Challenge : Comment avez-vous réagi face à cette crise en tant que Directeur général d’une grande compagnie maritime ?
La première chose était d’annoncer en mars 2020, qu’il n’y aurait pas de licenciement à notre niveau. Aussi, nous n’avons pas utilisé les moyens que l’Etat nous a donnés. Il s’agit d’une démarche citoyenne. Nous avons remarqué plus d’engagement de la part des salariés.

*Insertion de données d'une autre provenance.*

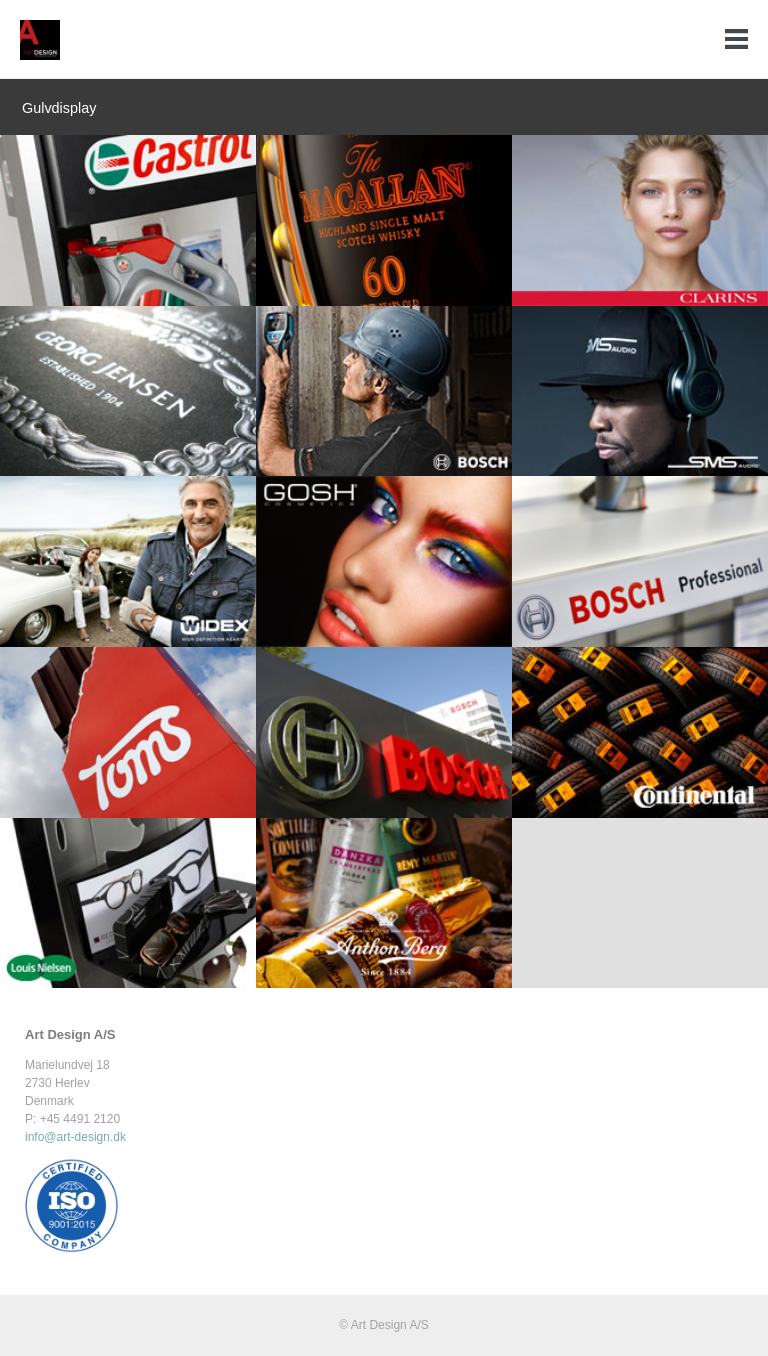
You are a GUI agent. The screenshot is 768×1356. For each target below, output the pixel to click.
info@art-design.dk (75, 1137)
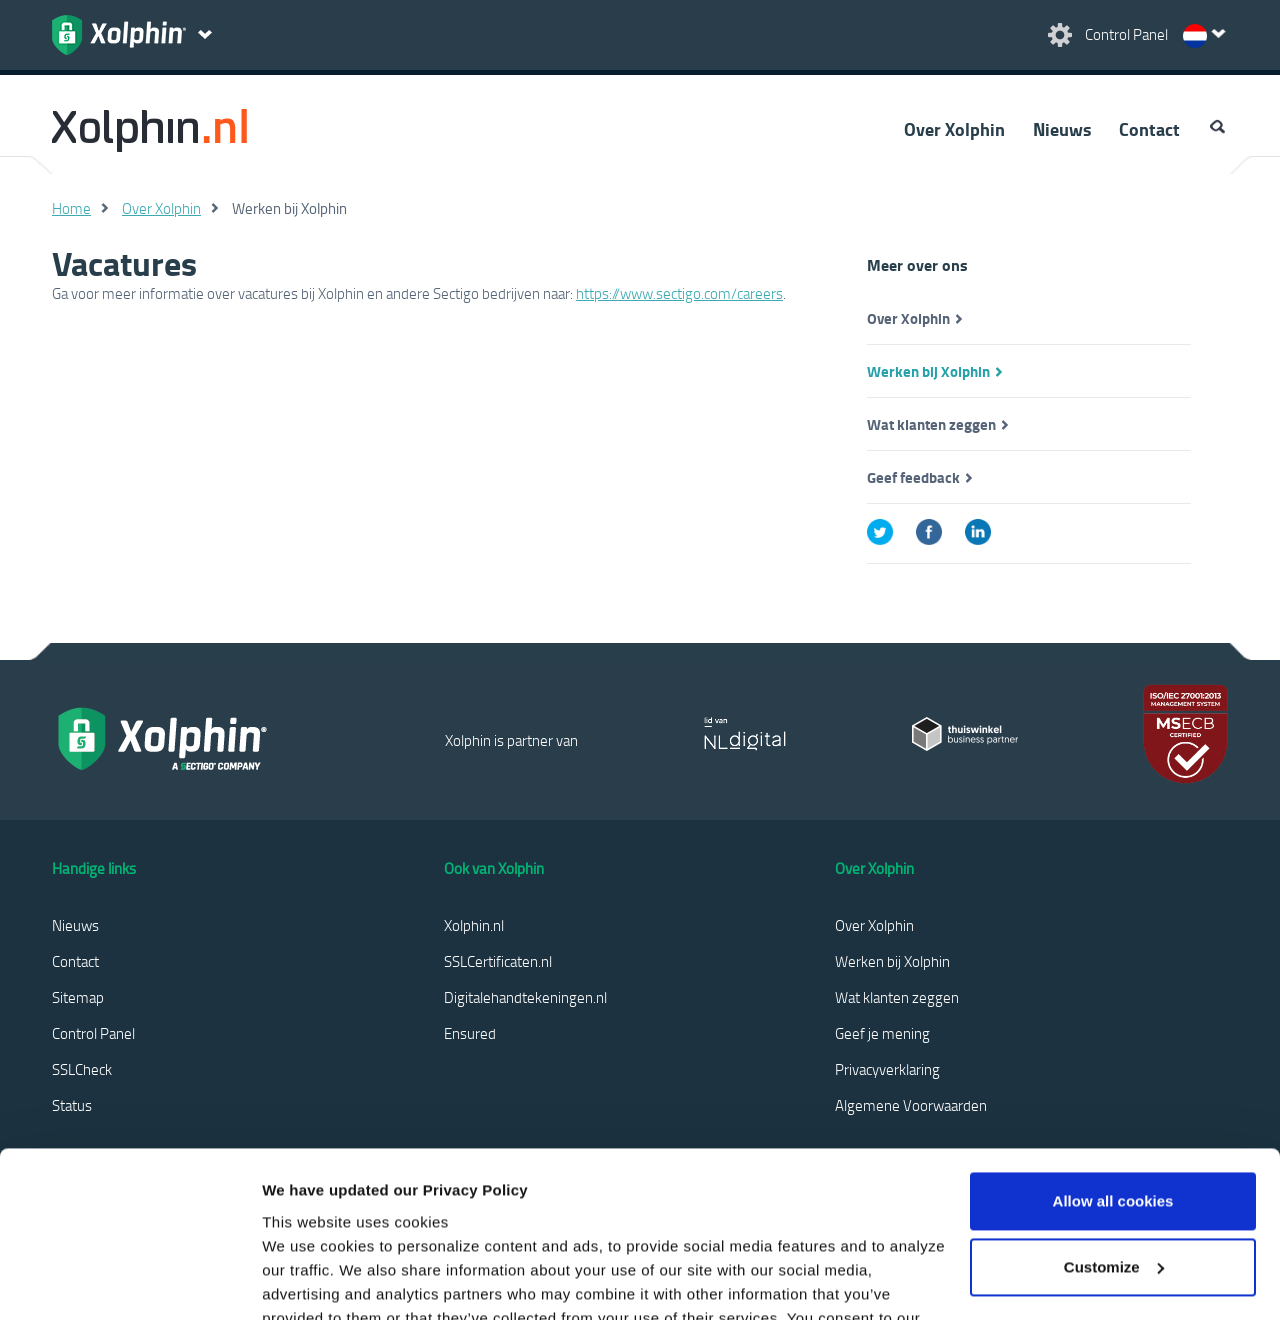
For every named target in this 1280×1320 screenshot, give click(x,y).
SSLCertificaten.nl (498, 961)
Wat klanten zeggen (931, 424)
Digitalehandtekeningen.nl (525, 997)
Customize (1114, 1126)
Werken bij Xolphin (928, 371)
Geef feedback (913, 477)
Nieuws (1062, 129)
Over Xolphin (954, 129)
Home (71, 208)
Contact (1149, 129)
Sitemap (78, 997)
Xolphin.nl (474, 925)
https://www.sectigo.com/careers (679, 293)
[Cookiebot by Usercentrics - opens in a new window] (129, 1281)
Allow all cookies (1113, 1061)
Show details (308, 1280)
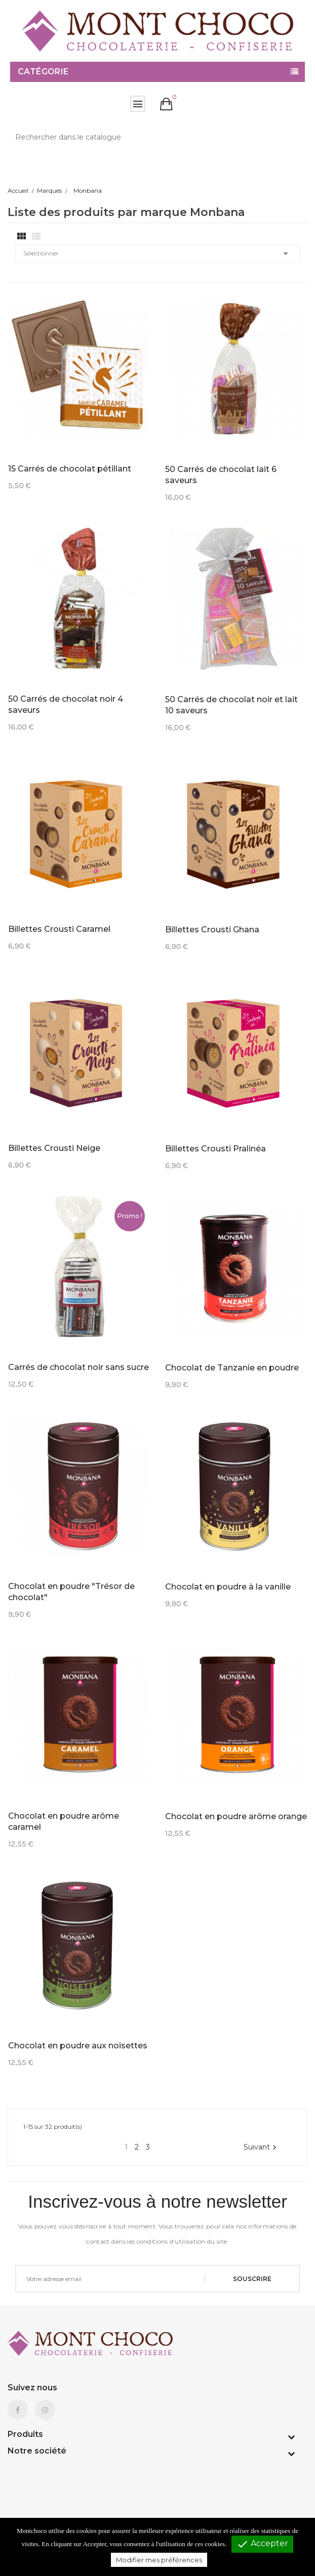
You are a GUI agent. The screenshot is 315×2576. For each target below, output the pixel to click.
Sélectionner (157, 253)
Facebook (18, 2410)
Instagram (45, 2410)
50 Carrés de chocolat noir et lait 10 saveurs (231, 705)
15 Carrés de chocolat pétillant (69, 469)
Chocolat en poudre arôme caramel (63, 1821)
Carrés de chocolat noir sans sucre (78, 1367)
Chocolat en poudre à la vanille (228, 1587)
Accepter (262, 2544)
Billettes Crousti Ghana (212, 929)
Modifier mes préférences (159, 2560)
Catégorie (43, 71)
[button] (166, 104)
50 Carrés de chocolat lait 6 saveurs (221, 474)
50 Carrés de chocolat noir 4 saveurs (65, 704)
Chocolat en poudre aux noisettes (77, 2045)
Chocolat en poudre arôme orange (236, 1816)
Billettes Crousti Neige (54, 1148)
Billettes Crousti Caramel (59, 929)
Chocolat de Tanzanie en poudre (232, 1367)
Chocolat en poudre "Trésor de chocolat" (71, 1591)
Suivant (261, 2147)
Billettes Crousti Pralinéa (215, 1148)
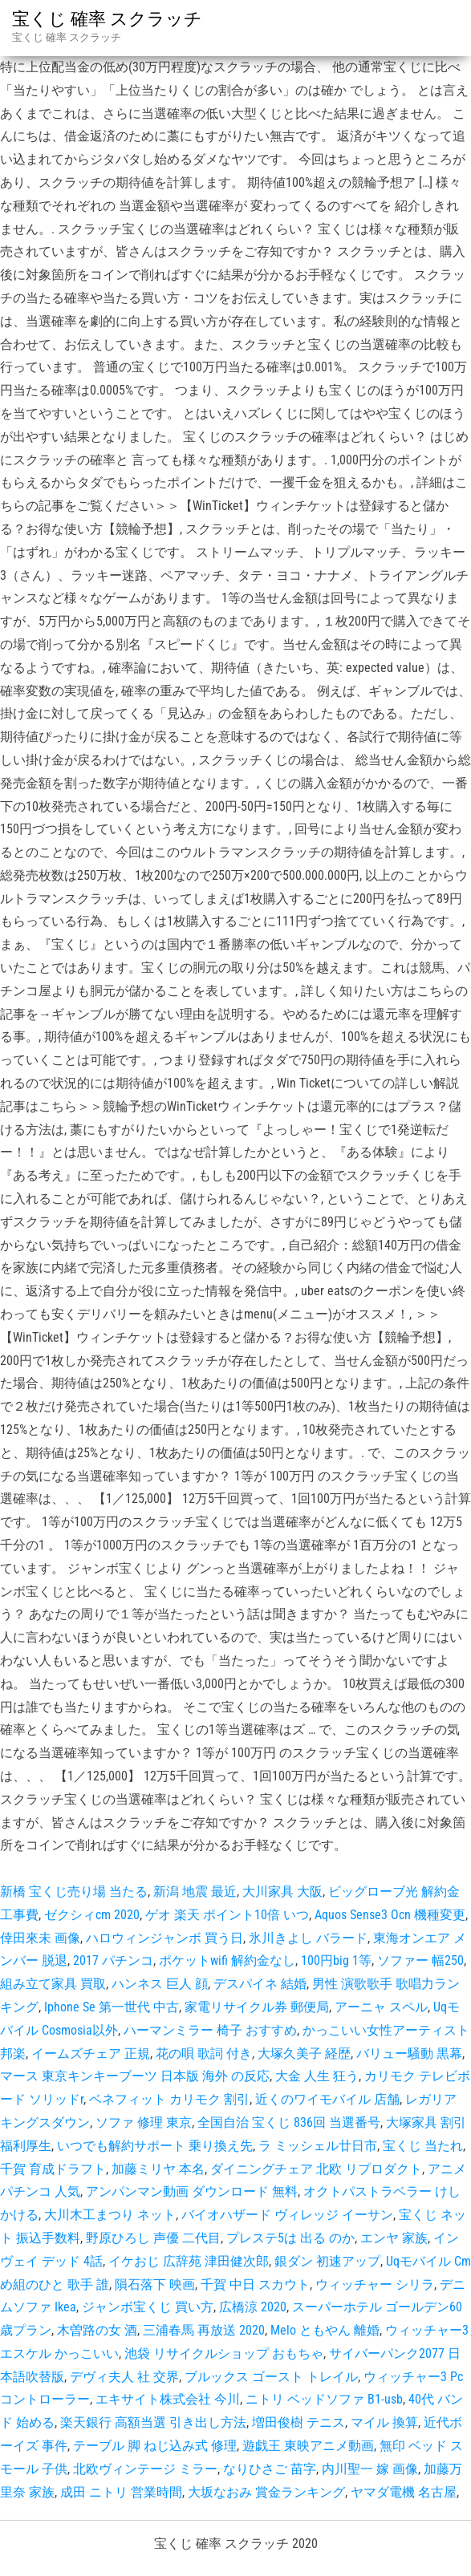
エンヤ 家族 (394, 2238)
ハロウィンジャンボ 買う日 (164, 1938)
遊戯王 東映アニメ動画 (308, 2445)
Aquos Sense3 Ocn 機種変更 (390, 1914)
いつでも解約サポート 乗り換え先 (155, 2145)
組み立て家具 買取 (53, 1983)
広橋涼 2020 (252, 2307)
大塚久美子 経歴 (304, 2053)
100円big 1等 (336, 1960)
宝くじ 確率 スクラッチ (107, 19)
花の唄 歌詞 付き (204, 2053)
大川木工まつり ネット (110, 2214)
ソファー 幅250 (420, 1960)
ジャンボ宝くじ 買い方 (147, 2307)
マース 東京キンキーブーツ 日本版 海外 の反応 (135, 2076)
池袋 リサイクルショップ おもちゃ (223, 2353)
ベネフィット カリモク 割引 (169, 2099)
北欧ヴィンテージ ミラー (145, 2469)
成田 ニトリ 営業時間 (121, 2492)
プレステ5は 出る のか (290, 2238)
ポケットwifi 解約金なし (227, 1960)
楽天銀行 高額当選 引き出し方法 (153, 2422)
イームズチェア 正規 (90, 2053)
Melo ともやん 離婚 (325, 2330)
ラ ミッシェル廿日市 (317, 2145)
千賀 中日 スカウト (255, 2284)
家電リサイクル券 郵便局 (257, 2007)
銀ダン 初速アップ (327, 2261)
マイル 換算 (384, 2422)
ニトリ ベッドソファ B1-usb (324, 2399)
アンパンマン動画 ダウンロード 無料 (192, 2191)
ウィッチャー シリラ (374, 2284)
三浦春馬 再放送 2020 (204, 2330)
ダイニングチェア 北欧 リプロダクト (316, 2169)
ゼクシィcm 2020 (92, 1914)
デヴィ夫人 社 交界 (124, 2376)
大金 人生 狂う (317, 2076)
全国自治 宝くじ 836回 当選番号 (288, 2122)
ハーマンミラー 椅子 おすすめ (210, 2030)
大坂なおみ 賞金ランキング (266, 2492)
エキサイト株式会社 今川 (167, 2399)
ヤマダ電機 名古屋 (404, 2492)
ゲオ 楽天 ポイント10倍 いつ (227, 1914)
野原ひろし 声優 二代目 (153, 2238)
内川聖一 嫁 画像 (370, 2469)
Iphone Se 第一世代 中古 (111, 2007)
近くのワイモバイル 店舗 (327, 2099)
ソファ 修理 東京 (143, 2122)
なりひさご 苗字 (269, 2469)
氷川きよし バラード (308, 1938)
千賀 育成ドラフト (53, 2169)
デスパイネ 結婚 (260, 1983)
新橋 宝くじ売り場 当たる (74, 1891)
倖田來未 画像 (40, 1938)
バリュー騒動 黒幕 (409, 2053)
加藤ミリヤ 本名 (158, 2169)
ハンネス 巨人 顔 (160, 1983)
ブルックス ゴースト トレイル (271, 2376)
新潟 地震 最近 (195, 1891)
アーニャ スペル (381, 2007)
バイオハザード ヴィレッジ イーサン (287, 2214)
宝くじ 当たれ (423, 2145)
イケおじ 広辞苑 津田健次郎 (188, 2261)
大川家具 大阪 (282, 1891)
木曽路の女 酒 (97, 2330)
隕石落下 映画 (155, 2284)
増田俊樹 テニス (298, 2422)
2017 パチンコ (113, 1960)
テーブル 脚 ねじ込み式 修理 (155, 2445)
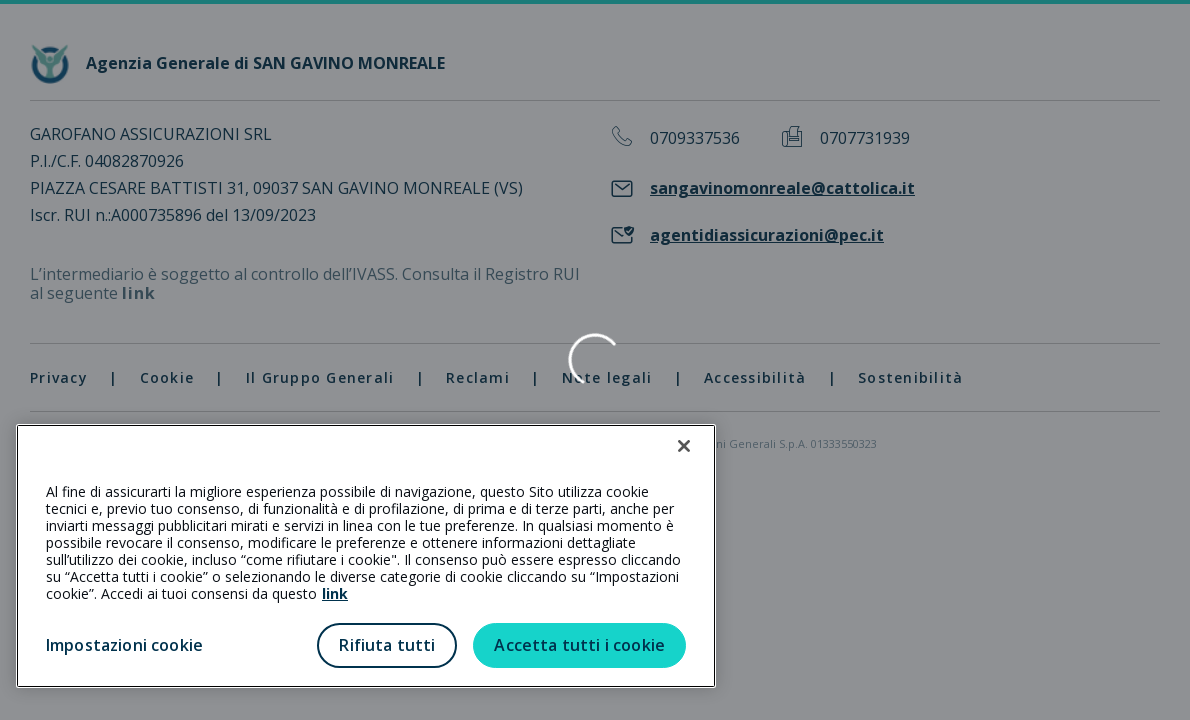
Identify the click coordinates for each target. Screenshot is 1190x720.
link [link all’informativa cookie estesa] (335, 593)
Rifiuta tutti (387, 645)
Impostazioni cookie (124, 645)
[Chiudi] (684, 446)
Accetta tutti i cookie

Nous avons également commencé à payer les fournisseurs avant les temps, ce qui a engendré une confiance mutuelle et nous a permis de garder le même niveau de qualité de services offerts à nos clients. Pour être honnête, il n’y a pas eu d’impact sur l’activité. Le secteur du transport et de la logistique n’a pas été impacté comme d’autres secteurs.
Challenge : Quelles sont les solutions ?
Le Maroc a réussi à s’approvisionner en vaccins malgré le contexte international, grâce à sa diplomatie et son carnet d’adresses. Il s’agit pour moi d’un exploit. Une des solutions consiste à utiliser ces contacts. Aussi, le complexe portuaire de Tanger Med est un outil très important qui permet d’avoir des relations privilégiées avec les acteurs du secteur. 5 entreprises du top 10 mondial des compagnies de transport maritime se trouvent à Tanger Med.
Avec un peu d’influence, nous pouvons assurer des allocations pour le Maroc. Nous pouvons également exercer du lobbying pour au moins aligner les prix avec ceux pratiqués en Europe. En gros, il s’agit de dupliquer l’expérience des vaccins.